*GIVEN PROBLEM A*. Copy the records word for word, starting with the line containing "Image resolution: width=516" and going on through the end of the records. Leave the pictures out.

Hi Mark and everyone

I went to the Digital Archives of Documents Pertaining to Lace and searched
first for the 'Princess Lace Machine' (no joy) and then the 'Torchon Lace
Company' - (joy) and found a 64-page pdf document, which I couldn't open
because of my lowly dialup connection (which choked, and I had to restart a
few things to get back 'here' etc. etc. - oh well...).. the search notes did
tell me that the TLC operated as of 1901 through about a decade or so.

Go here to read the document, it is a paper entitled "American Lace" and
should be a useful read ;)

<http://www.cs.arizona.edu/patterns/weaving/monographs/cmc_lace.pdf>
http://www.cs.arizona.edu/patterns/weaving/monographs/cmc_lace.pdf

I then looked at the section 'patents' and saw 'lace machines' - and found
this one

http://www.cs.arizona.edu/patterns/weaving/patents/SAMPLES/00745206.gif

Whether or not S. Lewis worked for the TLC bears further research. Your idea
that the Princess Lace Machine was offered the year of the World's Fair
makes sense to me, although I can't confirm. Maybe there is information in
the paper above.

*GIVEN PROBLEM B*. In the post about lace, what is the title of the paper that the 64-page PDF holds?

*RECORDS FOR PROCESSING*.
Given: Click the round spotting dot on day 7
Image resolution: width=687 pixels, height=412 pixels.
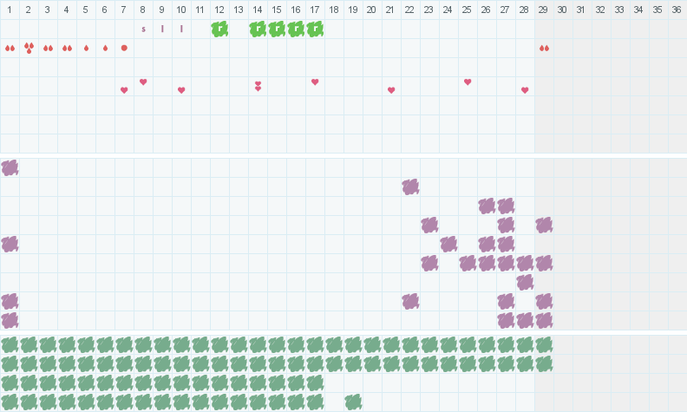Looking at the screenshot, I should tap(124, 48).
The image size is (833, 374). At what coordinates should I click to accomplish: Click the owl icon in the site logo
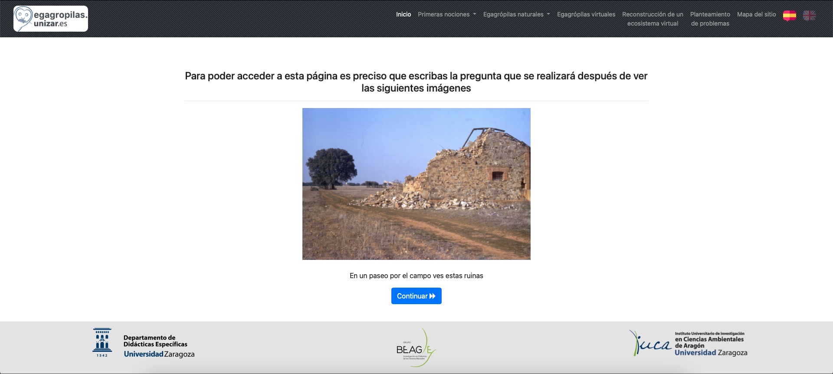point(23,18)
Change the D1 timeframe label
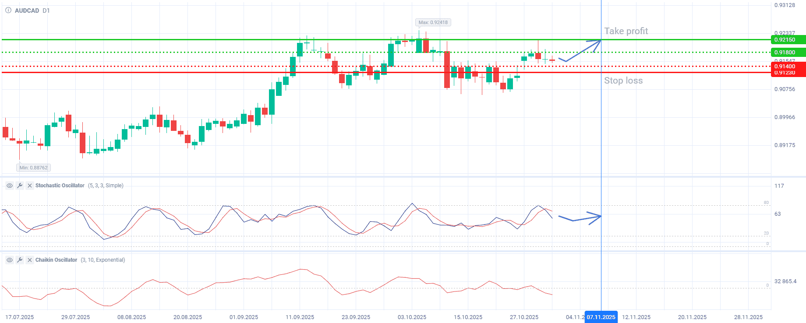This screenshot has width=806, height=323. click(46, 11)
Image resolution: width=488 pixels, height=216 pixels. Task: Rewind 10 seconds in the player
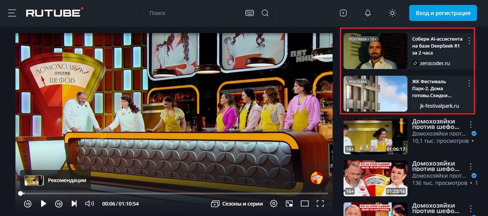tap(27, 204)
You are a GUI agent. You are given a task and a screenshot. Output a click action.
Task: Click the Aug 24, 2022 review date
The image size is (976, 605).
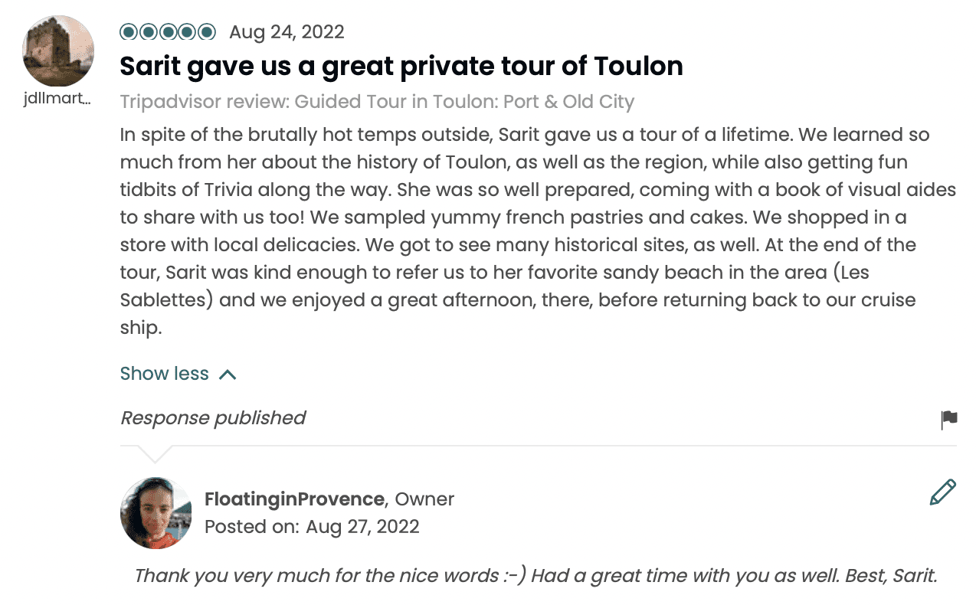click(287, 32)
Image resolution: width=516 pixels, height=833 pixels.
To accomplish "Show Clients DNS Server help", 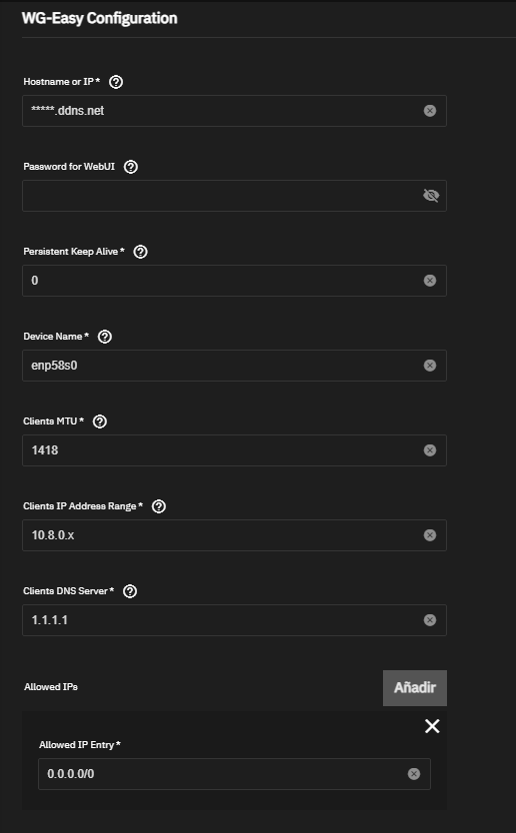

*FULL RESPONSE A*.
Image resolution: width=516 pixels, height=833 pixels.
To accomplish "Show Clients DNS Server help", 

*FULL RESPONSE B*. "American Lace"